**Dataset records**
* * * * * * * * *
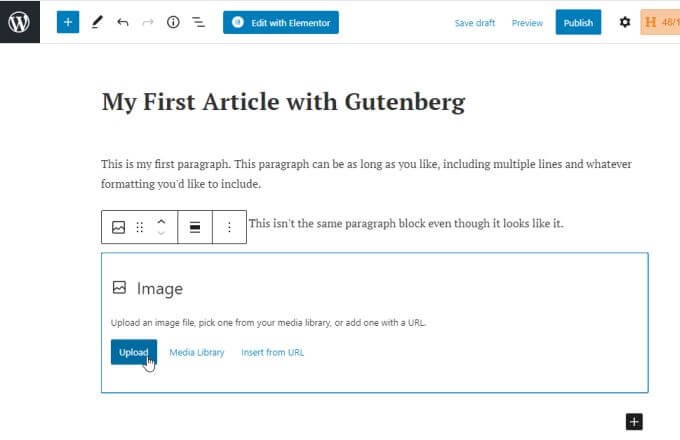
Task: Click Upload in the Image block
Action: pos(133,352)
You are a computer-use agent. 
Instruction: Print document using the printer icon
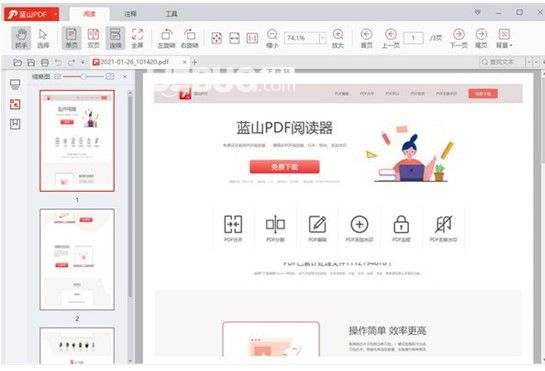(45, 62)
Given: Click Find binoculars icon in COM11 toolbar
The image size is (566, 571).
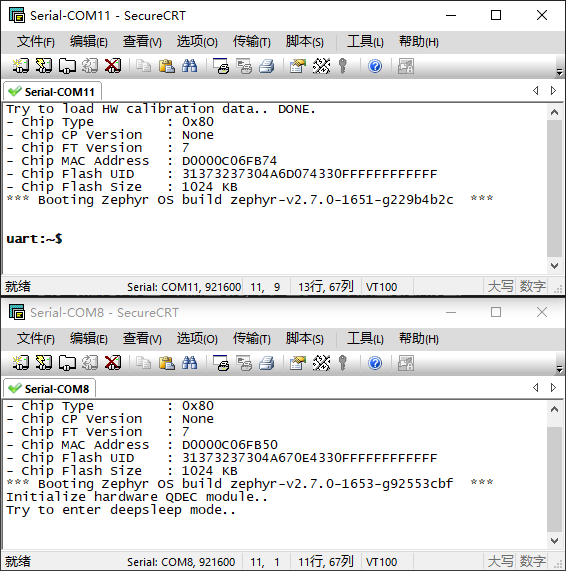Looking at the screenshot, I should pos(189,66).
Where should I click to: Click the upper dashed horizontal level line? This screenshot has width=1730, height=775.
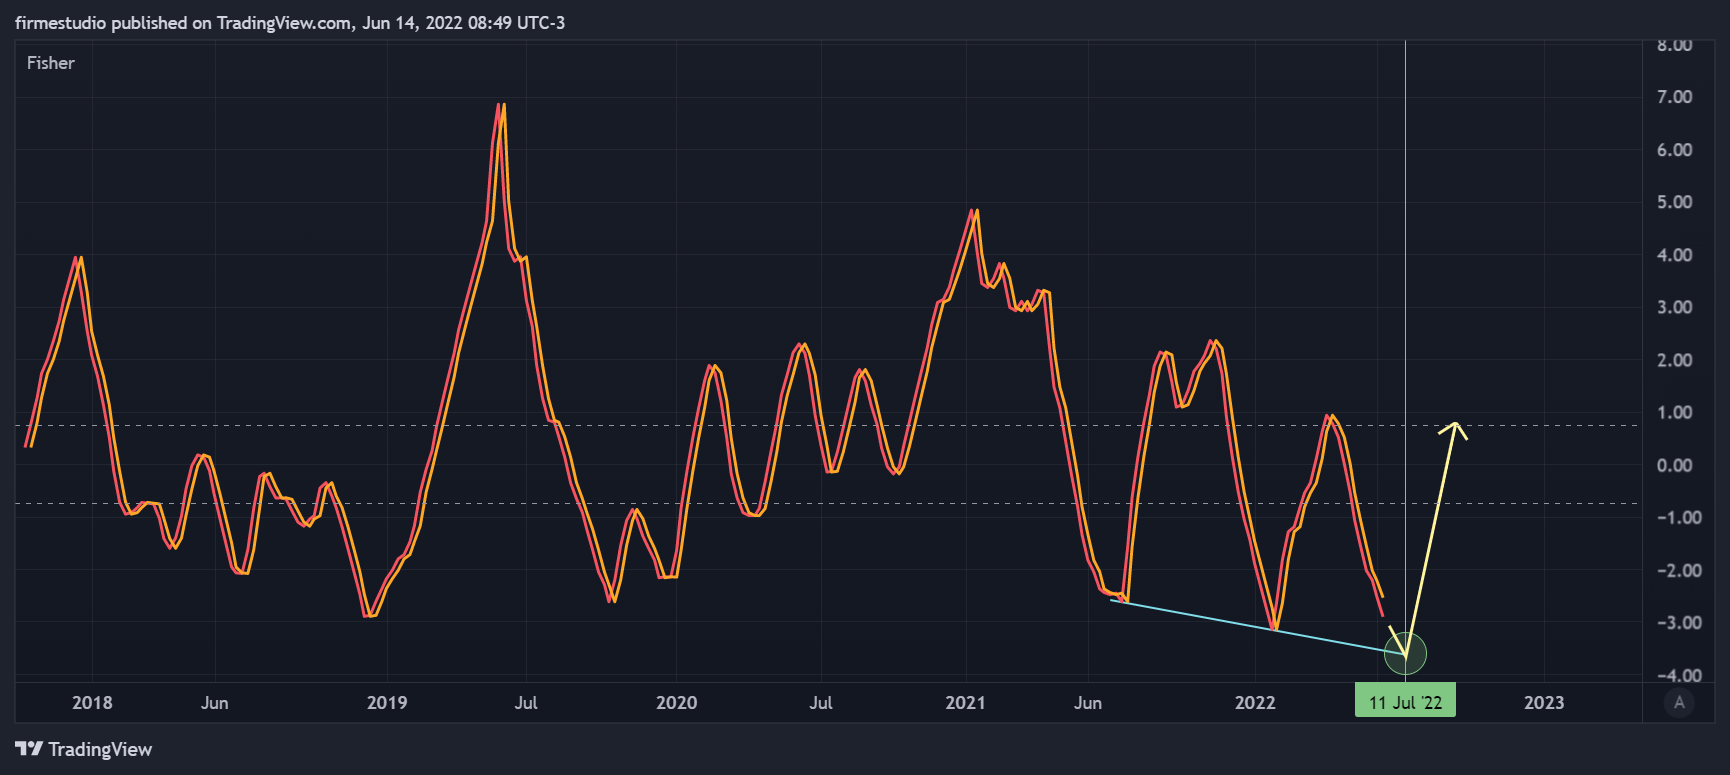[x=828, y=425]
* * * * * * * * *
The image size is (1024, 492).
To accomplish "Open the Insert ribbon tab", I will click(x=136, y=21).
* * * * * * * * *
**Stated problem**
Between the lines holding "The image size is (1024, 492)." and "will click(x=136, y=21).", inclusive, swap "Insert" for "Design". Write out only those lines, changing nothing else.

**Complete output**
The image size is (1024, 492).
To accomplish "Open the Design ribbon tab", I will click(x=136, y=21).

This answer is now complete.